Date of Award

Winter 2006

Document Type


Degree Name

Doctor of Philosophy (PhD)


Engineering Management & Systems Engineering

Committee Director

Ghaith Rabadi

Committee Member

Resit Unal

Committee Member

Shannon Bowling

Committee Member

Steve Cotter


In this turbulent world, scheduling role has become crucial in most manufacturing production, and service systems. It allows the allocation of limited resources to activities with the objective of optimizing one performance measure or more. Resources may be machines in a factory, operating rooms in a hospital, or employees in a company, while activities can be jobs in a manufacturing plant, surgeries in a hospital, or paper work in a company. The goal of each schedule is to optimize some performance measures, which could be the minimization of the schedule makespan, the jobs' completion times, jobs' earliness and tardiness, among others.

Until very recently, research has concentrated on scenarios that assume a predefined schedule that is failure free. Initial schedules produced in advance are being followed hoping no delays will occur, because once they do, the whole schedule may be compromised as it is not designed to adapt to change. Researchers focused on the generation of good schedules in the presence of complex constraints while assuming fixed processing times, known job arrival times, unbreakable machines, and immune employees. However, this is not the case in the real world, where processing times are stochastic, job arrival times could be unknown, machines do break down, and employees get sick. In fact, most environments including manufacturing are dynamic by nature and not static, vulnerable to many unpredictable events, which leads the initial schedule to become obsolete once it is executed. The reason these deterministic schedules fail is because they do not account for variability, scheduling the activities directly after each other, so when a certain activity is delayed, all its successors will be delayed too.

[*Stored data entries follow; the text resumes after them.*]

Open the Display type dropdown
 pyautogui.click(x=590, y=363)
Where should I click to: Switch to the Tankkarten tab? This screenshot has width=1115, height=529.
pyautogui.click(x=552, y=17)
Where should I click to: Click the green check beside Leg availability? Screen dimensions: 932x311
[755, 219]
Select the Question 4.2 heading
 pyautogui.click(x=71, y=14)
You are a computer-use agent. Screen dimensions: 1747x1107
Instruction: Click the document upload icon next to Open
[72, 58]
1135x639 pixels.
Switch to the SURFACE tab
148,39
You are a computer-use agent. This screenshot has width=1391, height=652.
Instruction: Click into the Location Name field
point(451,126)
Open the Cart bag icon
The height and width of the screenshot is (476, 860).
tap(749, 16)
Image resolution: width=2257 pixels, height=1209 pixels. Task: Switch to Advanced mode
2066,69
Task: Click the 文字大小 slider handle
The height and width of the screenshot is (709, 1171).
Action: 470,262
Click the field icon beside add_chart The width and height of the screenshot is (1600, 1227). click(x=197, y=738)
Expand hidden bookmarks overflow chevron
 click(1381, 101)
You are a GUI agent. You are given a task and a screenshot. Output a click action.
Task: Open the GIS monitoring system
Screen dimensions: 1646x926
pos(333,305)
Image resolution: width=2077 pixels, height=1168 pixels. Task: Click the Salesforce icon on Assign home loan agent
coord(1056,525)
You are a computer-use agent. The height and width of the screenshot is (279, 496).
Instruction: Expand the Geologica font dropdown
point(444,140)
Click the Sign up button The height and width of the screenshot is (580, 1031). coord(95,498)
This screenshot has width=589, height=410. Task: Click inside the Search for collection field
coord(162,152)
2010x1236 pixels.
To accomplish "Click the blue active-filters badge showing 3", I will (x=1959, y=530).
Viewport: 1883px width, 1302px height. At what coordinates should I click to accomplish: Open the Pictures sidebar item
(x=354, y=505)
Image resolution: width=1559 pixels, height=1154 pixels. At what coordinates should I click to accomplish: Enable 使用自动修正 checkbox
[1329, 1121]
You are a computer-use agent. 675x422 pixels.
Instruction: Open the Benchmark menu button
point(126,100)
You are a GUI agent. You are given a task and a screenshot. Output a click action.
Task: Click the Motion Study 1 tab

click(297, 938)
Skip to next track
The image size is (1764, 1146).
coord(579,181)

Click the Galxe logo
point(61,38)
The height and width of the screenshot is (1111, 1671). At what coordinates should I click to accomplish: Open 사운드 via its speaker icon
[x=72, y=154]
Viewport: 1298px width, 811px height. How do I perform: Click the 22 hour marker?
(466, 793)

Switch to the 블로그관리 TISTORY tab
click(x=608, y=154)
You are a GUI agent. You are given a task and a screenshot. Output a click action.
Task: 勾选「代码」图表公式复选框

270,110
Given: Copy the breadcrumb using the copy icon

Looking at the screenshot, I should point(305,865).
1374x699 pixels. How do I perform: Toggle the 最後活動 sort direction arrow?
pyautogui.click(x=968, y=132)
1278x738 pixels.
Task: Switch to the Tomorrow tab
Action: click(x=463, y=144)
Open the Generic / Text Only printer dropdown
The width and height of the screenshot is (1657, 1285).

In this dissertation, new repair and rescheduling algorithms, and robust systems equipped with learning capability are developed for the unrelated parallel machine environment, a known NP-hard problem. The introduced rules and algorithms were subjected to different stochastic rates of breakdowns and delays and were judged based on several performance measures to ensure the optimization of both the schedule quality and stability. Schedule quality is assessed based on the schedule Makespan (time to finish all jobs) and CPU, while schedule stability is based on the number of shifted jobs from one machine to another and the time to match up with the original schedule after the occurrence of a breakdown. The extensive computational tests and analyses show the superiority of the proposed algorithms and systems compared to existing methods in the literature, especially when implemented with the learning capability. Moreover, the rules were ranked based on their performance for different performance measure combinations, allowing the decision maker to easily determine the most appropriate repair/rescheduling rule depending on the performance measure(s) desired.